15. The method of claim 13, wherein the computing device implements transfer learning and one-shot learning techniques to add a new domain in a second database with minimal efforts in training for the new domain.

16. The method of claim 13, wherein the computing device deploys online learning techniques to update the second database in real time from live streaming sources and also learns from any unstructured data sources such as news website, social media sites, and any third party websites.

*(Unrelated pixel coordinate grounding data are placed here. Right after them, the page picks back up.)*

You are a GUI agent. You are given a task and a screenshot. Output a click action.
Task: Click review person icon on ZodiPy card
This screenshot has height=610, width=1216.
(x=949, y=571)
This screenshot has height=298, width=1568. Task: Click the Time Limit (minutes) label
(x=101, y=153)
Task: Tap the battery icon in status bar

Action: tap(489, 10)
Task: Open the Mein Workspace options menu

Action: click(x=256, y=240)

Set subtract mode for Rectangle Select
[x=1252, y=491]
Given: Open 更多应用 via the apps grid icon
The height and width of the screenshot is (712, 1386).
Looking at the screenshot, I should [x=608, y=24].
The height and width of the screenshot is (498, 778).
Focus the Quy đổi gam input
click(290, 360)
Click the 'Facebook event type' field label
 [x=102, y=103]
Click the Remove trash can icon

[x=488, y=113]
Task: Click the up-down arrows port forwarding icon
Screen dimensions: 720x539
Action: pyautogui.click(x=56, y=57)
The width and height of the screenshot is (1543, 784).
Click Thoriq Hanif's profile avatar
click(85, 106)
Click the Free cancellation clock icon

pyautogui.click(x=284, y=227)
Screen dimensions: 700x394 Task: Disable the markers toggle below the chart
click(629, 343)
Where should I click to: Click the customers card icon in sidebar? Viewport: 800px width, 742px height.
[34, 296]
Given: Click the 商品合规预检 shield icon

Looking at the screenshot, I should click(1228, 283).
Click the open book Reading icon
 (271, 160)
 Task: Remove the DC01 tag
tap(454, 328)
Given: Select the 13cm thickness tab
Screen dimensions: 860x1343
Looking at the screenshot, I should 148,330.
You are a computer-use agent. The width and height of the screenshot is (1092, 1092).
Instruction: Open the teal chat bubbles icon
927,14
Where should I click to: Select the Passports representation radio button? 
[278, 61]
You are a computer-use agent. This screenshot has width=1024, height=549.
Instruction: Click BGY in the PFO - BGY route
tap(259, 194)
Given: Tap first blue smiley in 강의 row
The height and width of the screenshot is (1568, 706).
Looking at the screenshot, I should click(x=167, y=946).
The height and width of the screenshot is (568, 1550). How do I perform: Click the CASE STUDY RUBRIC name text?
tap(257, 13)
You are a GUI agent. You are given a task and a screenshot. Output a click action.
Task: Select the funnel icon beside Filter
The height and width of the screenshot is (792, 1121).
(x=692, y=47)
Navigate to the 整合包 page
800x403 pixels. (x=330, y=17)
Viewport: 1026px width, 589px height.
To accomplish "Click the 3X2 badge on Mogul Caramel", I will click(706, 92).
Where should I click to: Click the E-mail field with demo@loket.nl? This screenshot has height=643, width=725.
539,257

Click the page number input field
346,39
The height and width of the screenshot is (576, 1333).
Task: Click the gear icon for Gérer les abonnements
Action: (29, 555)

17. A computer program product comprising a non-transitory computer-readable medium having a computer-readable program code embodied therein to be executed by one or more processors, said program code including instructions to:

process digital data from a first database by a metadata extraction module on a computing device, whereby the computing device enables an insight generator module to collect a plurality of weightages and a plurality of user selections along with aggregated data from the metadata extraction module and the first database on the computing device;

allow a user to give minimal input data on the computing device by the insight generator, whereby the insight generator filters out all the unwanted weightages and then uses remaining digital data to generate a plurality of insights on the computing device;

figuring out relevant patterns in the digital data by the insight generator based on the plurality of weightages at the specific point in time on the computing device;

find a plurality of relevant visualizations to support the narrative and combines the plurality of insights to make a compelling story on the computing device and the insight generator changes the plurality of relevant patterns based on the plurality of weightages which give the plurality of insights;

generate a new set of weights by a preference engine used on the computing device to decide what the user is likely to find the most relevant and useful, the preference engine tailors the new set of weights to that specific user and that data;

collect a plurality of user inputs and the plurality of weights from the preference engine by a reducer on the computing device, whereby the computing device enables the reducer to determine what insight is relevant enough to be shown to the user based on the plurality of user inputs and the plurality of weights;

generate the plurality of visualizations appropriate narratives on the computing device by a visualization generation module using the output of the reducer;

decide which insight follows another by a story generator or when insights need to be clubbed together and appropriately changes the language to make it look like an individual insight on the computing device; and

display the plurality of insights as an output to the user with the help of plurality of visualizations and narratives on the computing device.